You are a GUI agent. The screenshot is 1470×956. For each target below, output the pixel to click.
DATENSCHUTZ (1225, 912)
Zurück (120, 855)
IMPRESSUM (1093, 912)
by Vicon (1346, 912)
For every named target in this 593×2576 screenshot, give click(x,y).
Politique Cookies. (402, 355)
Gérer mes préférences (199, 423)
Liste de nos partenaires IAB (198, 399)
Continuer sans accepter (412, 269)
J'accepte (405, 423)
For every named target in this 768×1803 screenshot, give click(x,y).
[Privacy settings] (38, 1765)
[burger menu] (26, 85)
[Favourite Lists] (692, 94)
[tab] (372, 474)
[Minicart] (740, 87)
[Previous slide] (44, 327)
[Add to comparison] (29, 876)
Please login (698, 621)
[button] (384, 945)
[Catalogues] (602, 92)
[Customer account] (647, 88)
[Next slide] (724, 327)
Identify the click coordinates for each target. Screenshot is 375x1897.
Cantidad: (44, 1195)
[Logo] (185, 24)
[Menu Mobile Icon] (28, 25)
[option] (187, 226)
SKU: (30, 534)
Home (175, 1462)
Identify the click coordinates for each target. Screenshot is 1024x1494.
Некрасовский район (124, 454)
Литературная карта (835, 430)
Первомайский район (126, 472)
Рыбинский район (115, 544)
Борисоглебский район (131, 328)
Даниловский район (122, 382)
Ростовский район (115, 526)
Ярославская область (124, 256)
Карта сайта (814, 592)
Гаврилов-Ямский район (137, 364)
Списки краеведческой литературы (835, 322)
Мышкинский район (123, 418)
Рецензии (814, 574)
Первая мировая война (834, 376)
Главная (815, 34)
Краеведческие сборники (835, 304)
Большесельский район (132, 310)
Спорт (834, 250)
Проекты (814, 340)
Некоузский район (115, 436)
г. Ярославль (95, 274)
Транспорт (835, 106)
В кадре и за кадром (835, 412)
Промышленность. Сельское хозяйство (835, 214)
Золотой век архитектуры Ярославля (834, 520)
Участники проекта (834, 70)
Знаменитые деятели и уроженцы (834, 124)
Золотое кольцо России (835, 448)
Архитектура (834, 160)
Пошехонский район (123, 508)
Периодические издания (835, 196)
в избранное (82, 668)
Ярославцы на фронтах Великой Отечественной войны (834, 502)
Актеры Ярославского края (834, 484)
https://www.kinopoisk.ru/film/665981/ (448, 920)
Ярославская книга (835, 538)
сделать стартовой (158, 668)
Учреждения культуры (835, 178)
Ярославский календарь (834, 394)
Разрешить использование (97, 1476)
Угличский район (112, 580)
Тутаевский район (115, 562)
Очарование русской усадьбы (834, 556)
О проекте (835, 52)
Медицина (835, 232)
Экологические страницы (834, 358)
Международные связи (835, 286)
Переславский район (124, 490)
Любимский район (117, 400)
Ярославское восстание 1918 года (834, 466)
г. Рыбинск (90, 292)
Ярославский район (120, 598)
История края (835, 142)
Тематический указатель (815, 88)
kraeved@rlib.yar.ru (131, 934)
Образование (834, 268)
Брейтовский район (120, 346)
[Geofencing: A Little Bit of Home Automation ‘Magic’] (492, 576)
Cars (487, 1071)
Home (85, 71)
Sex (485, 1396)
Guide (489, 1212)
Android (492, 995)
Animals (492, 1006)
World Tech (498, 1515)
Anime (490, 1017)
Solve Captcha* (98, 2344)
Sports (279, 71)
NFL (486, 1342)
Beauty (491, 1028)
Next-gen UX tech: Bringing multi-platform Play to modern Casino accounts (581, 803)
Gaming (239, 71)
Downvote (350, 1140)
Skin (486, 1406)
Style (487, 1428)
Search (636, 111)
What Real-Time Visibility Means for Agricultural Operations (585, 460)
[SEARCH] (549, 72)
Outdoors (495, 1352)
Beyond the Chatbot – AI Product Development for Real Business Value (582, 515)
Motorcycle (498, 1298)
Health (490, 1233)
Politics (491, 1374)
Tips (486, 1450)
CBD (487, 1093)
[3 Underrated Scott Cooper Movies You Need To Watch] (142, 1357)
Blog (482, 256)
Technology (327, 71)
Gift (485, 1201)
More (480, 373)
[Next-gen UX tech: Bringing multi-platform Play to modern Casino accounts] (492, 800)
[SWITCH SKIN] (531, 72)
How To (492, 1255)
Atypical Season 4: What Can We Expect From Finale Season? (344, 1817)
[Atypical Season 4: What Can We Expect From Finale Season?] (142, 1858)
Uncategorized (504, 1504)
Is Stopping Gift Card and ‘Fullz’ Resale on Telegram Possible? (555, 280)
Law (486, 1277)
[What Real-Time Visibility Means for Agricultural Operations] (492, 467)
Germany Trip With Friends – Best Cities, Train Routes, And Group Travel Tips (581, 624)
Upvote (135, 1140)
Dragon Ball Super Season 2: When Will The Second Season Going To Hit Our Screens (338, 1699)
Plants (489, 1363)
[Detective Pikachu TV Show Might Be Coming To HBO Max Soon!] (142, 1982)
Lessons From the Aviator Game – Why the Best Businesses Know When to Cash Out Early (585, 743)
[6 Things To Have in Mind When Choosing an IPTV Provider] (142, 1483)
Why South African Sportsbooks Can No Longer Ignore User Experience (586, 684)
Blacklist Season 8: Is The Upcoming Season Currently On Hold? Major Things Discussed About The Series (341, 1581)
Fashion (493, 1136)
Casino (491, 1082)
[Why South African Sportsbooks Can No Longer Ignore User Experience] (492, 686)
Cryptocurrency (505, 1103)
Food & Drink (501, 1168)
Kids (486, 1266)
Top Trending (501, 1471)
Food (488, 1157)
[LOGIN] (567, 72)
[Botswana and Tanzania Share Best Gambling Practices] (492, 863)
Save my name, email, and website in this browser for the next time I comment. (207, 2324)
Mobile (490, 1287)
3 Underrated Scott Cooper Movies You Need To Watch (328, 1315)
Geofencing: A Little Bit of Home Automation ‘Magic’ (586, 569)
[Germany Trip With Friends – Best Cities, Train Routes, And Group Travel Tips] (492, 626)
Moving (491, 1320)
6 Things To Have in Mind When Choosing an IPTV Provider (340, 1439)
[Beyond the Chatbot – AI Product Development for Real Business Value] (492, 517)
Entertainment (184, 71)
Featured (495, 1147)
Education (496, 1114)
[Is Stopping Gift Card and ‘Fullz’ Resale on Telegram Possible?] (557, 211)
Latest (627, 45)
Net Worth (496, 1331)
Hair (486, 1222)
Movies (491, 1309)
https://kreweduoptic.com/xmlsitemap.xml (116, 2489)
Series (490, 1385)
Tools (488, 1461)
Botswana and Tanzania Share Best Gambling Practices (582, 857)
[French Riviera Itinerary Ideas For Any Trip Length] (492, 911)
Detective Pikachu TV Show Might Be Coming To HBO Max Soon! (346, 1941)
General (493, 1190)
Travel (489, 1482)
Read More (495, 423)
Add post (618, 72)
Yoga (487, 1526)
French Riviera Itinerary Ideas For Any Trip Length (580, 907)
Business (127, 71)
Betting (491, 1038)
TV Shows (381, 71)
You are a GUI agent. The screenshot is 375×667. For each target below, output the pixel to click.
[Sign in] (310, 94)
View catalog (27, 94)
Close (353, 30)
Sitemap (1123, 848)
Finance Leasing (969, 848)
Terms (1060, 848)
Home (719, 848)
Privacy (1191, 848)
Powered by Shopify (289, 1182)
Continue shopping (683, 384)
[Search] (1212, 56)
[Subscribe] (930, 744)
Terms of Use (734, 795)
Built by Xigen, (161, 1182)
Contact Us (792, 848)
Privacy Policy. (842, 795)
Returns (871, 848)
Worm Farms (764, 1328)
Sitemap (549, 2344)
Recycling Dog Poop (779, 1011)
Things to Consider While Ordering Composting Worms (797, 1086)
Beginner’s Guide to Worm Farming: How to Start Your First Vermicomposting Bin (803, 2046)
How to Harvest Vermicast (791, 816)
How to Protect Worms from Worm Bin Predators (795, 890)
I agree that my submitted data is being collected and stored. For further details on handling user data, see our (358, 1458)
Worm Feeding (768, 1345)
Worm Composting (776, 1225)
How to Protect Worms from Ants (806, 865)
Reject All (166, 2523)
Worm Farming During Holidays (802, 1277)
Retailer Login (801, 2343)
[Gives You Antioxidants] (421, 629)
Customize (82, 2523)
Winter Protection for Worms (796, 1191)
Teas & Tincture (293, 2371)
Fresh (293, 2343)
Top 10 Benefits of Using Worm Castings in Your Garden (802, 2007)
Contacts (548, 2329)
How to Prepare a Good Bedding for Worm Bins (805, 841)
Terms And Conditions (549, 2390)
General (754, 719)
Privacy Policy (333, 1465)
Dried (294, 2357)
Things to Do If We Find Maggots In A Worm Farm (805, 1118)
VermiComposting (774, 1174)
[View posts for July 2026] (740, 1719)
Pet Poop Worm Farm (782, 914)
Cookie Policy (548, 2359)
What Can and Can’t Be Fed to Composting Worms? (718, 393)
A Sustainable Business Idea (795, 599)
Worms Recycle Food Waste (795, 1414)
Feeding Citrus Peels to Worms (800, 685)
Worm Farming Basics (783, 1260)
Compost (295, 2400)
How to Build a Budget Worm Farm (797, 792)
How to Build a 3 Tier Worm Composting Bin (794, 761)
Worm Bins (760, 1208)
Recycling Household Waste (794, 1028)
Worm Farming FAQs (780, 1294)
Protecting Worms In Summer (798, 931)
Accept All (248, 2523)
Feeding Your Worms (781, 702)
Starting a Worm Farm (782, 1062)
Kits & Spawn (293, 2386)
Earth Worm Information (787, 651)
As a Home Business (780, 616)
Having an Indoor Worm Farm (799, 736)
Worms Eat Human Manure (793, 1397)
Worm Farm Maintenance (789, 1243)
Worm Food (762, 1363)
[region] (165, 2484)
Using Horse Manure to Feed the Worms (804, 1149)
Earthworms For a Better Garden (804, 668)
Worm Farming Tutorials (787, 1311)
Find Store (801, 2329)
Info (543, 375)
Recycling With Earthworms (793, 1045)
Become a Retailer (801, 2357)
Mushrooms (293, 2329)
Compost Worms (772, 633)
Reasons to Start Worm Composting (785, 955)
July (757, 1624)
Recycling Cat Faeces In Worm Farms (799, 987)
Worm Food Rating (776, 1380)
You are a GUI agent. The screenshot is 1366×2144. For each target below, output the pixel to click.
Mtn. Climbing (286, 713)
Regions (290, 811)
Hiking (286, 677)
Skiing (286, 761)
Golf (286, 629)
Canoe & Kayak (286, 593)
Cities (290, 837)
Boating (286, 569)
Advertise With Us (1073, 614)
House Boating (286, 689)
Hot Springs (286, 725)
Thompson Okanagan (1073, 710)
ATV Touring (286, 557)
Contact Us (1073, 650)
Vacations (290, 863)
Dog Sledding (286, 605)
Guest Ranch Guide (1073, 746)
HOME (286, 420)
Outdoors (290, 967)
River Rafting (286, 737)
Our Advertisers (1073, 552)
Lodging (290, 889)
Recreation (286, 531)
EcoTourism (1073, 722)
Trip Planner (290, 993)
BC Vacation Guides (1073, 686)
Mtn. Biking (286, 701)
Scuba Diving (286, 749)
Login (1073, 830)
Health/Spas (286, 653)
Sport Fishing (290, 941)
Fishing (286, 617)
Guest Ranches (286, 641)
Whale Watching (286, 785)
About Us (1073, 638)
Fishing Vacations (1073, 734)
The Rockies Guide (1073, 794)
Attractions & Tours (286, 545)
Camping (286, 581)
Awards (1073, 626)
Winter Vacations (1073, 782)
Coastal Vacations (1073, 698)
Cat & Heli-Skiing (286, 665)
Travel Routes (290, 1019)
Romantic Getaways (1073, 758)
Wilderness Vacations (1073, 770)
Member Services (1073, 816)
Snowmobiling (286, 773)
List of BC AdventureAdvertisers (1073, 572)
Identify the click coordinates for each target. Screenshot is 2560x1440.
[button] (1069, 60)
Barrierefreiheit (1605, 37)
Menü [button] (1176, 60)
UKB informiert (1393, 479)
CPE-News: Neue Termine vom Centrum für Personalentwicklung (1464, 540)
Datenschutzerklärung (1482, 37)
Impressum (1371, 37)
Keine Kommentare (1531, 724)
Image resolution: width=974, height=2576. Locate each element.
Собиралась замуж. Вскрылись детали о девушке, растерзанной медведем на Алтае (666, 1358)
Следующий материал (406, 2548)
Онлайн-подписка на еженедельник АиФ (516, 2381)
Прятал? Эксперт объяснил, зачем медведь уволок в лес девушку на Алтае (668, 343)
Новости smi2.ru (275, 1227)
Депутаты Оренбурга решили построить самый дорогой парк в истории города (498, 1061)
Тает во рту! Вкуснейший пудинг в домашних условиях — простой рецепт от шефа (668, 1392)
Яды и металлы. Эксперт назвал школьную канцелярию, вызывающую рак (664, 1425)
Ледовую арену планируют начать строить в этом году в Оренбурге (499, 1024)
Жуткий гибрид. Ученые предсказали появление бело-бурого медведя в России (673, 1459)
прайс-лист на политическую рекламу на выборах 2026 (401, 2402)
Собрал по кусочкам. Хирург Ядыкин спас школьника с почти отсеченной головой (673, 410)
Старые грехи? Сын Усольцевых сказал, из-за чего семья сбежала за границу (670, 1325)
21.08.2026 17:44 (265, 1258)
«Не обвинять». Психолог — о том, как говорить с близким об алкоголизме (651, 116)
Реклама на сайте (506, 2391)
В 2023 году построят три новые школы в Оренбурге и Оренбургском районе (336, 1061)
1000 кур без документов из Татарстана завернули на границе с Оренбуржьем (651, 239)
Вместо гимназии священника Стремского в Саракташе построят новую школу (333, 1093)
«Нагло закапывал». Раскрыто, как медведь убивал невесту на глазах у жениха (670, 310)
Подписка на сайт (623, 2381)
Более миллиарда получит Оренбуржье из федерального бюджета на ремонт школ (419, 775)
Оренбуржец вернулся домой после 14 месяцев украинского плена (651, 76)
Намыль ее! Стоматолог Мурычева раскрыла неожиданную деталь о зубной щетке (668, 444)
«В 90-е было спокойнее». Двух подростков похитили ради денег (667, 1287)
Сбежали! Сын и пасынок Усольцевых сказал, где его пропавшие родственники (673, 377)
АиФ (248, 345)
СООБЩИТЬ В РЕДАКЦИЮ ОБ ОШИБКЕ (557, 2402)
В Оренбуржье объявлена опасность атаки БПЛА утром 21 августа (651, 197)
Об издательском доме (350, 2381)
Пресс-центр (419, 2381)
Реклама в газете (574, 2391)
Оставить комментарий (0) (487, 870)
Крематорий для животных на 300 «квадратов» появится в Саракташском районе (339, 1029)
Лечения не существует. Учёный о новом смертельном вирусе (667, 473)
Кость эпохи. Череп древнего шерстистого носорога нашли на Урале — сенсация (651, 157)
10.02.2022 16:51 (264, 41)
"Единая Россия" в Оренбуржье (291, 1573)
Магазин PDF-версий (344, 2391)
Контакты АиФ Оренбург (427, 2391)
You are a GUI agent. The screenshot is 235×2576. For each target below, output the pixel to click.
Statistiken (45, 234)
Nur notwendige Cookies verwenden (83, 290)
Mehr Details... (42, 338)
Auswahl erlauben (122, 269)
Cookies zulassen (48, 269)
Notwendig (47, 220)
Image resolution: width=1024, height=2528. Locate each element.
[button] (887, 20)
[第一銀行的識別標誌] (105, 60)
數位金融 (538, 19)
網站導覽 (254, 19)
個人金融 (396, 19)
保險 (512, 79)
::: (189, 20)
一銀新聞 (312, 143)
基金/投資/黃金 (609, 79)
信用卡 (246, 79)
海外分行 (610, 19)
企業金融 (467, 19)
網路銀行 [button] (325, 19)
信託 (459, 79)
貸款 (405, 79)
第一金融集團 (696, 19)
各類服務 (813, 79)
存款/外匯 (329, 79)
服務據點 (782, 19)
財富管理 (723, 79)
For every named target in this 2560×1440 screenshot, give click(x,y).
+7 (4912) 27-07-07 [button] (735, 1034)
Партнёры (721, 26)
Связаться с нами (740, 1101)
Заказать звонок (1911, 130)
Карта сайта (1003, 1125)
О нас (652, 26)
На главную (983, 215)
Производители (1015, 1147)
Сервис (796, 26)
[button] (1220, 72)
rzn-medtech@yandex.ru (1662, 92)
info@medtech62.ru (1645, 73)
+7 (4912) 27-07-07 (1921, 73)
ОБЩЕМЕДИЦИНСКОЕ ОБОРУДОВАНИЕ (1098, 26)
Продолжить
----------
ACTIVITY: From the records above, quote only the lines running from the line with "Menü [button] (1176, 60)" to the line with "алкоголизме (651, 116)", both lines included.

RESPONSE BELOW:
Menü [button] (1176, 60)
UKB informiert (1393, 479)
CPE-News: Neue Termine vom Centrum für Personalentwicklung (1464, 540)
Datenschutzerklärung (1482, 37)
Impressum (1371, 37)
Keine Kommentare (1531, 724)
Image resolution: width=974, height=2576. Locate each element.
Собиралась замуж. Вскрылись детали о девушке, растерзанной медведем на Алтае (666, 1358)
Следующий материал (406, 2548)
Онлайн-подписка на еженедельник АиФ (516, 2381)
Прятал? Эксперт объяснил, зачем медведь уволок в лес девушку на Алтае (668, 343)
Новости smi2.ru (275, 1227)
Депутаты Оренбурга решили построить самый дорогой парк в истории города (498, 1061)
Тает во рту! Вкуснейший пудинг в домашних условиях — простой рецепт от шефа (668, 1392)
Яды и металлы. Эксперт назвал школьную канцелярию, вызывающую рак (664, 1425)
Ледовую арену планируют начать строить в этом году в Оренбурге (499, 1024)
Жуткий гибрид. Ученые предсказали появление бело-бурого медведя в России (673, 1459)
прайс-лист на политическую рекламу на выборах 2026 (401, 2402)
Собрал по кусочкам. Хирург Ядыкин спас школьника с почти отсеченной головой (673, 410)
Старые грехи? Сын Усольцевых сказал, из-за чего семья сбежала за границу (670, 1325)
21.08.2026 17:44 (265, 1258)
«Не обвинять». Психолог — о том, как говорить с близким об алкоголизме (651, 116)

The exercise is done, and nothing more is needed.